## Task:
Go through the records and copy each line where the word "beside" occurs.

## Information given:
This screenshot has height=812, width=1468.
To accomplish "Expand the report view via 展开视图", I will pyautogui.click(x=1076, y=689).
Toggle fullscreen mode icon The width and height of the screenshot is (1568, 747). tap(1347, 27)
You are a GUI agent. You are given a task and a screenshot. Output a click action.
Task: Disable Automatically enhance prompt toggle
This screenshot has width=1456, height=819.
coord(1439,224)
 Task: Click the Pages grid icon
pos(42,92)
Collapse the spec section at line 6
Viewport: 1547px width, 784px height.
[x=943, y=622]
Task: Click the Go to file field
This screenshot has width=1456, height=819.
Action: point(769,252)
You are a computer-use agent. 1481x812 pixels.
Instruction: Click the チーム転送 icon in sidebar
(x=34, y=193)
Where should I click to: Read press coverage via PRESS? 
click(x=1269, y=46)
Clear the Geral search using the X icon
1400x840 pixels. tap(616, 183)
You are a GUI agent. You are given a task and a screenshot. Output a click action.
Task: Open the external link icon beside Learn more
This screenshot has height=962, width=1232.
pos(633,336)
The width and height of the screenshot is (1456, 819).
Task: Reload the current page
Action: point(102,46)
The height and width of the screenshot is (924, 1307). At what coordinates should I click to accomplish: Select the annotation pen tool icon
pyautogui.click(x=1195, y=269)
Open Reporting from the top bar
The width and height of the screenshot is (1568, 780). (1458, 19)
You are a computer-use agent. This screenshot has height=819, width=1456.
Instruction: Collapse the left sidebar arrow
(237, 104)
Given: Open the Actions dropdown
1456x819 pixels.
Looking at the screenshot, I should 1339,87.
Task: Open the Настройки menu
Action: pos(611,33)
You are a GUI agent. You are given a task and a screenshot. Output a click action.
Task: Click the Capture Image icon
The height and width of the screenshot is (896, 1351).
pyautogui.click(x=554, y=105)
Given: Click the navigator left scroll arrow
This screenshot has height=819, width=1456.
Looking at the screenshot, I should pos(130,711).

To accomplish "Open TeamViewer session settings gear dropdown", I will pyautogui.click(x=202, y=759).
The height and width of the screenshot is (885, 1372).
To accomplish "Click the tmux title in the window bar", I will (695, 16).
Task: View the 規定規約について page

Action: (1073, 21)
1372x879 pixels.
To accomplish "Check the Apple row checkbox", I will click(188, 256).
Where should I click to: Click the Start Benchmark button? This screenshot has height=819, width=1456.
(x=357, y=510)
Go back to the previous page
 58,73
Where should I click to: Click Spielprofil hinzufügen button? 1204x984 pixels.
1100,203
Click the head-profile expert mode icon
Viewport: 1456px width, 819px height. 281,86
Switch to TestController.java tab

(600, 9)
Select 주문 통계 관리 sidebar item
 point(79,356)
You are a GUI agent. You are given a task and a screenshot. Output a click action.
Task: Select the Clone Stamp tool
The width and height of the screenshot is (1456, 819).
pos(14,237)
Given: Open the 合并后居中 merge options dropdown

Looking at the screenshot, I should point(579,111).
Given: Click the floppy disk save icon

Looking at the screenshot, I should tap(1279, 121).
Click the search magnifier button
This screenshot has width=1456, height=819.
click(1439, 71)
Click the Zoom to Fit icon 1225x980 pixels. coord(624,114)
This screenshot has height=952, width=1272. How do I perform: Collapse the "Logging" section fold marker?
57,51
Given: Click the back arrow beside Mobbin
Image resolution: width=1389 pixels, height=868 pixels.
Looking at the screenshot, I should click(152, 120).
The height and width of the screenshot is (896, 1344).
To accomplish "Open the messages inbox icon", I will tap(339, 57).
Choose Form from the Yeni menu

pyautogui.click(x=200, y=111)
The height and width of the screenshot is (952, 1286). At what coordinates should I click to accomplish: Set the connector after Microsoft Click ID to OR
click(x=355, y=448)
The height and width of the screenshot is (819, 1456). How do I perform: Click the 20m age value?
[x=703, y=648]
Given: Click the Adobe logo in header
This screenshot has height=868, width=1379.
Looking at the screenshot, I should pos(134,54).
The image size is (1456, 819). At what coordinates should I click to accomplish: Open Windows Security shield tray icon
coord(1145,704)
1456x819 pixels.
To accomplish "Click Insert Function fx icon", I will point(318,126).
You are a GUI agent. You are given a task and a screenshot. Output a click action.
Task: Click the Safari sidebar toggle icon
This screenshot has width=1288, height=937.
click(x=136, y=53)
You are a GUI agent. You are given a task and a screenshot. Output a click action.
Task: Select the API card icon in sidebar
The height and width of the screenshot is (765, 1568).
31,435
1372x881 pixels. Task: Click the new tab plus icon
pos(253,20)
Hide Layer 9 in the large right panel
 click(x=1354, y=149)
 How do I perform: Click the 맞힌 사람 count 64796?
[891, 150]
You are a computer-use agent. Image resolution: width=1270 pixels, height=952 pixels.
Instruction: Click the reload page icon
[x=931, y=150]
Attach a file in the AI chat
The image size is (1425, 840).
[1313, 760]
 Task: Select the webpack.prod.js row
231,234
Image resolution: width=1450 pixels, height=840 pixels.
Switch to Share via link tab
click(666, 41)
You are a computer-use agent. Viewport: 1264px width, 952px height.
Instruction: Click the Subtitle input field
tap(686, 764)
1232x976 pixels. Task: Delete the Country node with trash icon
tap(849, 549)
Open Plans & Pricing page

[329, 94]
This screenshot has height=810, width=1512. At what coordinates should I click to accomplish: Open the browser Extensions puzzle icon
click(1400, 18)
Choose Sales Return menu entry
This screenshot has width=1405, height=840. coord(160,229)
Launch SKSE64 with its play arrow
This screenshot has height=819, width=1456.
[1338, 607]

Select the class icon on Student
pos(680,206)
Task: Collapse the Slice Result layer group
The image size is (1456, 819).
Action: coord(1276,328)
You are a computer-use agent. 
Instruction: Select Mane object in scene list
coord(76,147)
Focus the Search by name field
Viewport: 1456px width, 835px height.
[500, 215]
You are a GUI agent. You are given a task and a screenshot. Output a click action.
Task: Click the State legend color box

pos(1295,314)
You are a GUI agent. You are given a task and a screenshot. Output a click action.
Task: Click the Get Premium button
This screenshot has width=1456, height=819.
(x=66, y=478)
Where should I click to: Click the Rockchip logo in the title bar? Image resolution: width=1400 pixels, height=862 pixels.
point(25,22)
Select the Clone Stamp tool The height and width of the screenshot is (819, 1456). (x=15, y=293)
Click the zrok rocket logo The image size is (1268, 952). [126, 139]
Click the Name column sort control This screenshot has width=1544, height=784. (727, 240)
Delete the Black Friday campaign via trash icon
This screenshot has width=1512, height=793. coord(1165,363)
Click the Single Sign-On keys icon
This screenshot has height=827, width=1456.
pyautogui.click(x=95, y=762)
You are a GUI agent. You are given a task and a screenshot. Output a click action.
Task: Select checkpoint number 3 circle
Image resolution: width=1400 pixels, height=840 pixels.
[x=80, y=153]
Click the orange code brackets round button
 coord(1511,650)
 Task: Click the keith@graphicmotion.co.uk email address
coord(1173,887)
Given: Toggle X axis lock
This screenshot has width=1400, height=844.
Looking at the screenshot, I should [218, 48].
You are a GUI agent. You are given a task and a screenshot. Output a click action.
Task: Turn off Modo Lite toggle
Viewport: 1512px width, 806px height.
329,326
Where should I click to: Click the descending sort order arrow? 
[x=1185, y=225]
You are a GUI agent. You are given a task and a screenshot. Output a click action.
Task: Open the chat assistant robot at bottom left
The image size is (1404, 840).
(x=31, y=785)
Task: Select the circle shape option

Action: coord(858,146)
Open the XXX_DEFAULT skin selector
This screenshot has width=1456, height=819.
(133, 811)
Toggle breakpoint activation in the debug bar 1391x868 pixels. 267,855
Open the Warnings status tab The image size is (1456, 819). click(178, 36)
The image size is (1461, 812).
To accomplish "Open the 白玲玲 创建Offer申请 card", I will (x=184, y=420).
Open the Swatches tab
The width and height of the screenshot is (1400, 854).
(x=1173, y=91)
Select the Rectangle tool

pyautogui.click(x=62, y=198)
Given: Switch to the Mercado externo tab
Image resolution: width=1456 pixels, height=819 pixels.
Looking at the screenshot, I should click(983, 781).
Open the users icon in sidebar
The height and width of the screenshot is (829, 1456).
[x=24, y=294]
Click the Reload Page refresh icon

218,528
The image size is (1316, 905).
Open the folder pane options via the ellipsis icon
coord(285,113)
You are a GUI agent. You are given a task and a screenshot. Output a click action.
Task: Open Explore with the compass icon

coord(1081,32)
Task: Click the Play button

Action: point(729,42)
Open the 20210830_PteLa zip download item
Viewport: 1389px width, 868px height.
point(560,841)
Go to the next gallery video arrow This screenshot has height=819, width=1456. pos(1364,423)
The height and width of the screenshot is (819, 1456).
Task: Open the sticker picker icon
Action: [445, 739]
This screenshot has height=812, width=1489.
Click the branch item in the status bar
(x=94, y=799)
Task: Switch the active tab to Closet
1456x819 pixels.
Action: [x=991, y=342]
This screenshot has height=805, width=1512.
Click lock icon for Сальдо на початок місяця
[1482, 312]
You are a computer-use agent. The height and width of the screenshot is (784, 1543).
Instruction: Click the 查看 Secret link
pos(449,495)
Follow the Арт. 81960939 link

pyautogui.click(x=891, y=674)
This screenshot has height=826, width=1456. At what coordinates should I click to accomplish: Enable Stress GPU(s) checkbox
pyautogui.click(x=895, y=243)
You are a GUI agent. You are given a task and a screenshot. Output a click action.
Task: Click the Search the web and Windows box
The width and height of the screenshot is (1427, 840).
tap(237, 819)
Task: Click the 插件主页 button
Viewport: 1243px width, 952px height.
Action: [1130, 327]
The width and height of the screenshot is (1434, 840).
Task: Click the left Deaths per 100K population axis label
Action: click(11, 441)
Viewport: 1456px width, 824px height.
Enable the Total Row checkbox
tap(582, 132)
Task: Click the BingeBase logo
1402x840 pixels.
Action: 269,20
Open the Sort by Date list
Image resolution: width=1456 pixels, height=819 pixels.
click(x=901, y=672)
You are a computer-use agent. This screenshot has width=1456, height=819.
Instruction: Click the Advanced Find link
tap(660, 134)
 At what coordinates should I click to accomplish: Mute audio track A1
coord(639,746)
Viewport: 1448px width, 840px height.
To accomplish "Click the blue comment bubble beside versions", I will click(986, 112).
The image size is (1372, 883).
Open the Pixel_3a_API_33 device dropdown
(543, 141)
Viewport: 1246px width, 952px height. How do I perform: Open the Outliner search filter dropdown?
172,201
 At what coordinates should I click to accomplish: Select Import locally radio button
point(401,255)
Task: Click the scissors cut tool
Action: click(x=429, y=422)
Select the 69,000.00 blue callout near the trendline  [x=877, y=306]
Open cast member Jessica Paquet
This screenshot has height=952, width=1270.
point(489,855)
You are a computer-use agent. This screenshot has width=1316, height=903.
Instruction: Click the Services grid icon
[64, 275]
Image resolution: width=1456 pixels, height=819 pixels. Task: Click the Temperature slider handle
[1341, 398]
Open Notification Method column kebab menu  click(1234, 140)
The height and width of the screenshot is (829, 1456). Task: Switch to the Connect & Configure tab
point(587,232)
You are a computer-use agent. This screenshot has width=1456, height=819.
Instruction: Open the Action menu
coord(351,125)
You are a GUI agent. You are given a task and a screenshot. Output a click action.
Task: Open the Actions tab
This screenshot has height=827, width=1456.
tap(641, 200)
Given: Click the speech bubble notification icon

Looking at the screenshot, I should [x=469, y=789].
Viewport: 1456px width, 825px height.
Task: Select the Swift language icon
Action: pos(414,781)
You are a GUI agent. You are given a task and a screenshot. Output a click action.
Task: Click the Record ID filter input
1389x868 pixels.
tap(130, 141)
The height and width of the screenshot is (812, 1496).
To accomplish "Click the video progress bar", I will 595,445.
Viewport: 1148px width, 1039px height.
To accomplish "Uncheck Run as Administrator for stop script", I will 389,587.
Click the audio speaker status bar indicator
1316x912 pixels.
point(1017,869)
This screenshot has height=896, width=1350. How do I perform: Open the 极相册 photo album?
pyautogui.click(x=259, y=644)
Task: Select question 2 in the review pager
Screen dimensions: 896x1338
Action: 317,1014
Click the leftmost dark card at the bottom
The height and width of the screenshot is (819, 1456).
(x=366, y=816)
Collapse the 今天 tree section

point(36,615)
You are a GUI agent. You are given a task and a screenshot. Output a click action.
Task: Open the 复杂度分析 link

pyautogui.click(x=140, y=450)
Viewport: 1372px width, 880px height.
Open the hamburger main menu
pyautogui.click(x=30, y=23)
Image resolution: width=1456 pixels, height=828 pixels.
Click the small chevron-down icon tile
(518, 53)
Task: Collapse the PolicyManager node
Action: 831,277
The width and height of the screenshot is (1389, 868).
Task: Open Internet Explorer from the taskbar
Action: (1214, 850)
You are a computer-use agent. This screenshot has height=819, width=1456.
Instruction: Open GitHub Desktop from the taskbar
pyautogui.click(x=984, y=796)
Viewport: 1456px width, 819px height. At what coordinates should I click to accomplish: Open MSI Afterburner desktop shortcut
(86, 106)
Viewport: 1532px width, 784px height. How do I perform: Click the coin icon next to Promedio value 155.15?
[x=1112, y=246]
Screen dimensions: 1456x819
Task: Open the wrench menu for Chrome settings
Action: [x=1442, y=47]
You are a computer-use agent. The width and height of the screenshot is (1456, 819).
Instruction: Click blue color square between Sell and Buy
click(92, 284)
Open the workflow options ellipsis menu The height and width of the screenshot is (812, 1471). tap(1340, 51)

## Finished exercise:
Task: Open the external link icon beside Learn more
Given: Click the back arrow beside Mobbin
To accomplish "Click the blue comment bubble beside versions", I will click(986, 112).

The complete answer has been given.